Download or reuse this guide in briefings and meeting materials.
How Earthquakes Trigger Ground Failure
Earthquake impacts are not only caused by buildings shaking. Earthquake shaking can also trigger several kinds of ground failure, including landslides, rockfalls, liquefaction, and lateral spreading.
A single earthquake can affect different parts of the same landscape in different ways. Slopes, cliffs, riverbanks, filled ground, low-lying sediment, roads, bridges, utilities, and buildings may all be exposed to earthquake-triggered ground movement.
What the visual shows
The visual shows one connected landscape affected by earthquake shaking. A central earthquake-shaking symbol points toward four different ground-failure types: landslide, rockfall, liquefaction, and lateral spreading.
The landslide area shows a steep hillside where soil and rock have moved downslope and blocked a road near a house. This illustrates how shaking can destabilize steep slopes or already weak hillside materials.
The rockfall area shows fractured rock falling from a steep cliff or road cut. This illustrates how shaking can dislodge loose blocks from cliffs, bluffs, or cut slopes.

==*==

[AIM 1]: In the text on earthquake ground failure, which four ground-failure types does the central earthquake-shaking symbol point toward?
The text and the records are separate, unrelated material.

==*==

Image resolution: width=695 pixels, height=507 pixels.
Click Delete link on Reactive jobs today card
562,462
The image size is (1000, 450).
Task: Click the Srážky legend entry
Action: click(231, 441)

==*==

[AIM 2]: Reproduce the records, replacing "Delete" with "Remove" and leaving everything else unchanged.

[TASK RESPONSE 1]: Landslide, rockfall, liquefaction, and lateral spreading.

[TASK RESPONSE 2]:
Image resolution: width=695 pixels, height=507 pixels.
Click Remove link on Reactive jobs today card
562,462
The image size is (1000, 450).
Task: Click the Srážky legend entry
Action: click(231, 441)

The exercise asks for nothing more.